Pada tanggal 20 November 1946, militer Belanda memutuskan untuk mengurung Desa Marga dan
memburu pasukan I Gusti Ngurah Rai yang berada didalamnya. Pasukan Ciung Wanara yang merasa
terkepung oleh pasukan Belanda pun tidak lantas menyerah dan melakukan perlawanan. Hebatnya lagi,
pasukan Ciung Wanara sempat berhasil memukul mundur pasukan Belanda. Meski begitu, pertempuran
tersebut tak kunjung usai. Sebab, bala bantuan Belanda terus berdatangan dalam jumlah besar dengan
dilengkapi persenjataan modern dan didukung pesawat pengebom dari Makassar.

Meskipun dikepung dan kalah jumlah prajurit maupun persenjataan, I Gusti Ngurah Rai dan
pasukannya serta rakyat Bali pantang menyerah. Mereka bertekad tidak akan mundur sampai tetes darah
terakhir. Hingga akhirnya, kondisi jadi berbalik. Di mana, pasukan Ciung Wanara yang dipimpin oleh I
Gusti Ngurah Rai mulai terdesak hingga mundur ke area persawahan dan ladang jagung. Komando
puputan pun diserukan. Perang habis-habisan dilancarkan demi tegaknya kemerdekaan Indonesia
sekaligus demi harga diri rakyat Bali. Terjadilah pertempuran besar yang sejatinya tidak seimbang.

Pasukan Bali yang berjumlah kurang dari 100 orang seluruhnya gugur di medan laga, termasuk I Gusti
Ngurah Rai. Namun, Belanda juga mengalami kerugian besar. Sebanyak 400 orang tentaranya tewas.

C. Akhir Perlawanan Pertempuran Puputan Margarana

Meski kekuatan perang antara pasukan Ciung Wanara dan pasukan Belanda tidak seimbang, tak
membuat I Gusti Ngurah Rai menyerah. Beliau memerintahkan pasukannya untuk tetap berperang habis-
habisan. Sejak saat itu Perang Margarana dikenal dengan istilah Perang Puputan yang mengacu pada
perang sampai titik darah penghabisan. Setelah melalui pertempuran panjang, pertempuran ini pun telah
menewaskan 96 orang Indonesia dan 400 orang Belanda.

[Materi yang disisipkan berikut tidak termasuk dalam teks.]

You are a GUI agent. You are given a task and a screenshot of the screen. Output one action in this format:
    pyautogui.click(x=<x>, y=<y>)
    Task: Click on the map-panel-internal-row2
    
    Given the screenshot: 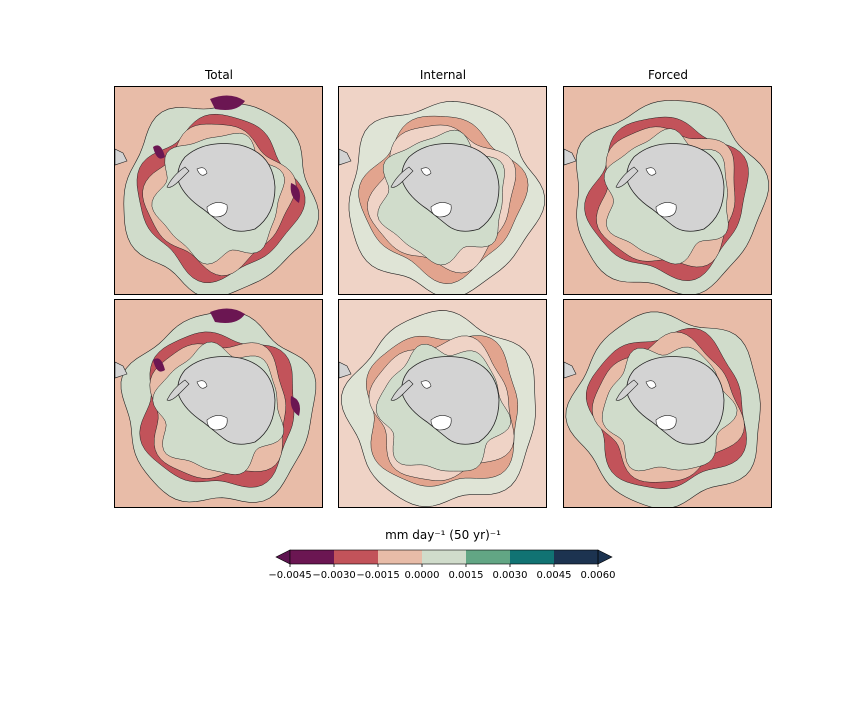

Untuk mengenang dan menghormati peristiwa tersebut, setiap tanggal 20 November diperingati
sebagai Hari Puputan Margarana. Selain itu, dibangun juga Monumen Nasional Taman Pujaan Bangsa
Margarana untuk mengenang tragedi perang Puputan Margarana di Bali.

D. Tokoh dalam Pertempuran Puputan Margarana

Untuk mengenang peristiwa heroik itu, di lokasi Puputan Margarana kini berdiri Tugu Pahlawan
Taman Pujaan Bangsa. I Gusti Ngurah Rai pun ditetapkan sebagai pahlawan nasional oleh pemerintah RI.
Selain itu, nama I Gusti Ngurah Rai juga diabadikan sebagai nama bandara internasional di Bali dan
Kapal Perang Republik Indonesia atau KRI, juga disematkan untuk profil mata uang pecahan Rp.
50.000,00 rupiah pada 2005. Nama beliau juga dipakai sebagai bandara di Bali bernama Bandara I Gusti
Ngurah Rai.

Jika dari pihak Bali terdapat nama I Gusti Ngurah Rai sebagai tokoh utama, dari kubu Belanda tersebutlah
nama Kapten J.B.T König dan Letnan Kolonel F. Mollinger sebagai pemimpin pasukan NICA.